Because the amount of chemicals applied to the plants vary, the volume people receive when they purchase the drugs varies. Smith said the drugs are targeted at youngsters.
Fishbeck said people think they are safe because they bought them at a convenience store, tattoo or hookah shop. The drugs “really hit” the States around 2008. The manufacturers get plant material and spray it with paint thinner, acetone or drain cleaner.
Smith said many people who take synthetic drugs can pass drug tests.
“In the oilfield, that’s what people lean to because they do drug testing out there, but they’re undetected,” Smith said.
Fishbeck said the largest demographic on synthetic drugs is oilfield workers in their 20s to 40s. The reason people usually take the drugs is to stay awake.
“… That’s the crazy thing, too, is that there are people who take these every single day and they’re still alive. But then there are other instances where if you’re in the vicinity you could have a heart attack, one of the nurses said that,” Fishbeck said.
Around 2014 and 2015, Fishbeck said emergency rooms would see many cases a day of synthetic drug overdoses. “Now it’s just a couple to several a week, so it has faded some.

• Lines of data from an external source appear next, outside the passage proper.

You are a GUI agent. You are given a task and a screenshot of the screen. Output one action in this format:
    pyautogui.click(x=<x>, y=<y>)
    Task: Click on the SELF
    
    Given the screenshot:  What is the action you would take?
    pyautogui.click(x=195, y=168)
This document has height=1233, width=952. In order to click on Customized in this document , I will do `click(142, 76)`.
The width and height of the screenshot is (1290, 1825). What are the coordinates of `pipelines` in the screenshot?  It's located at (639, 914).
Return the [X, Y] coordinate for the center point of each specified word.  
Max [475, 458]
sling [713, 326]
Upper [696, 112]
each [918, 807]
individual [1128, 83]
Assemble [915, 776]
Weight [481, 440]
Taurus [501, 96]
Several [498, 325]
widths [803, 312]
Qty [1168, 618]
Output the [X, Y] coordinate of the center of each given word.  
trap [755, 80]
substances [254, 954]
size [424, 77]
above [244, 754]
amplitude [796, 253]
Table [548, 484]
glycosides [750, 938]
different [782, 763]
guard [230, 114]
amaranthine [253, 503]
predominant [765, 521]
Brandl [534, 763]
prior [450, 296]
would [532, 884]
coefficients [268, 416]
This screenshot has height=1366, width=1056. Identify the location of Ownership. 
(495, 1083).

But they expect it to rise with the next oil boom,” she said.
Synthetic drugs are illegal in Texas, but the companies that make them are finding ways around that.
In Odessa and Midland, it’s illegal to sell synthetic drugs, but there are still shops that do and they have lines outside waiting for the store to open, Smith said.
Kevin Thompson, also of the Permian Basin Regional Council on Alcohol and Drug Abuse, said there are treatment facilities in the region that handle synthetic drug abuse, but there are not enough and there is no consistency in how the drugs are made which makes it a problem to treat.
The drugs are made worldwide and Thompson said there are online forums that advise people on what vendors to use and what currency, whether it’s dollars or cryptocurrencies, like Bitcoin.
Thompson said he thinks the work group is much needed.
“… Because even though marijuana use and alcohol use are very high in this area and higher than a lot of the other substances, this stuff is like use it once and most of time you’re incredibly addicted, or you could die,” Thompson said. “That’s unique about synthetic drugs because you don’t know what you’re ingesting and it’s a community problem that frankly not enough people are talking about. And something about this area with the economy that we have and the number of people that are looking for the newest way to stay up longer, or to get high we just don’t have enough resources to combat issue …” Thompson said.
A separate event, Your Mental Health First Aid is scheduled for 8 a.m. to 5 p.m. Feb. 6, also at the Region 18 Education Service Center. Smith said this is filled up.
- What: “Fake Drugs, Real Effects: Synthetic Drugs in Our Community,” an epidemiological work group organized by the Permian Basin Regional Council on Alcohol and Drug Abuse.
- When: 1 p.m. to 3 p.m. Feb. 2.
- Where: Region 18 Education Service Center, 2811 La Force Blvd., Midland.